Framingham dan kawan-kawan secara tidak sengaja menemukan efek protektif merokok terhadap kejadian OA lutut. Temuan tersebut ternyata tetap konsisten meskipun telah dilakukan penyesuaian terhadap usia, jenis kelamin, berat badan, derajat keparahan penyakit, riwayat traumaatau operasi lutut, olah raga, tingkat aktifitas fisik, konsumsi alkohol ataupun kopi. Sedangkan penelitian Cooper C memperlihatkan, bahwa aktifitas fisik yang berulang-ulang atau beberapa jenis pekerjaan tertentu akan menimbulkan proses OA pada lutut.
Secara garis besar terdapat dua hal yang berperan dalam proses patogenesis OA, yaitu biomechanical dan biochemical insults. Kedua proses tersebut mengakibatkan terpicunya berbagai proses reaksi enzimatik seperti dikeluarkannya enzim proteolitik atau kolagenolitik oleh khondrosit yang dapat menghancurkan matriks rawan sendi. Dengan perkataan lain, etiopatogenesis OA masih belum jelas apakah karena keausan sendi akibat proses penuaan ataupun proses degeneratif, atau peran faktor lain seperti proses inflamasi kronik.

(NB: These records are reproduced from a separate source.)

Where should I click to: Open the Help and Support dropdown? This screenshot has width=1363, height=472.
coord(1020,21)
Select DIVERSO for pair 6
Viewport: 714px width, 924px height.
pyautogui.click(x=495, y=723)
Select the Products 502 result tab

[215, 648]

Meski berlainan proses kejadian OA pada sendi penumpu berat badan atau bukan, nyatanya ada kesamaan akibat yang ditimbulkannya, yakni kerusakan rawan sendi. Dasar utama konsep degenerasi pada patogenesis OA adalah proses wear and tear, yaitu kerusakan sendi yang diikuti perbaikan sebagai respons tulang subkhondral yang tampak berupa pembentukan osteofit atau spur. Konsep ini umumnya dikaitkan dengan faktor risiko usia dan beban biomekanik pada sendi tanpa mengabaikan proses inflamasi yang terjadi secara bersamaan. Teoritis, proses perbaikan tersebut dapat dideteksi melalui pengukuran 2,6-dimethyldifuro-8-pyrone(DDP) yang merupakan petanda mutakhir degradasi rawan sendi. Selain itu, tampak peningkatan granulocyte macrophage-colony stimulating factor (GM-CSF) yang berperan pada metabolisme khondrosit. Sedangkan efusi yang terjadi pada beberapa kasus OA berkaitan dengan peran sinovium yang berfungsi dalam sintesis cairan sendi (Hansen and Elliot,2005).
Perbedaan lain yang ditunjukkan konsep degenerasi adalah dalam hal mengatasi nyeri pada OA. Baik terapi non-farmakologik seperti terapi fisik dengan pemanasan atau terapi latihan, maupun pemberian obat-obatan (analgetik atau NSAIDs) secara sendiri-sendiri ataupun kombinasi seringkali sudah mencukupi untuk mengatasi rasa nyeri. Sebaliknya, apabila proses inflamasi menjadi dasar patogenesis OA, tentu respons terhadap analgetik seperti paracetamol tidak akan sebaik NSAIDs. Nyatanya meski tanda-tanda inflamasi jelas terlihat, tetapi tidak semua NSAIDs memberikan respons yang baik dalam mengatasi rasa nyeri pada OA tersebut (DepKes RI, 2006).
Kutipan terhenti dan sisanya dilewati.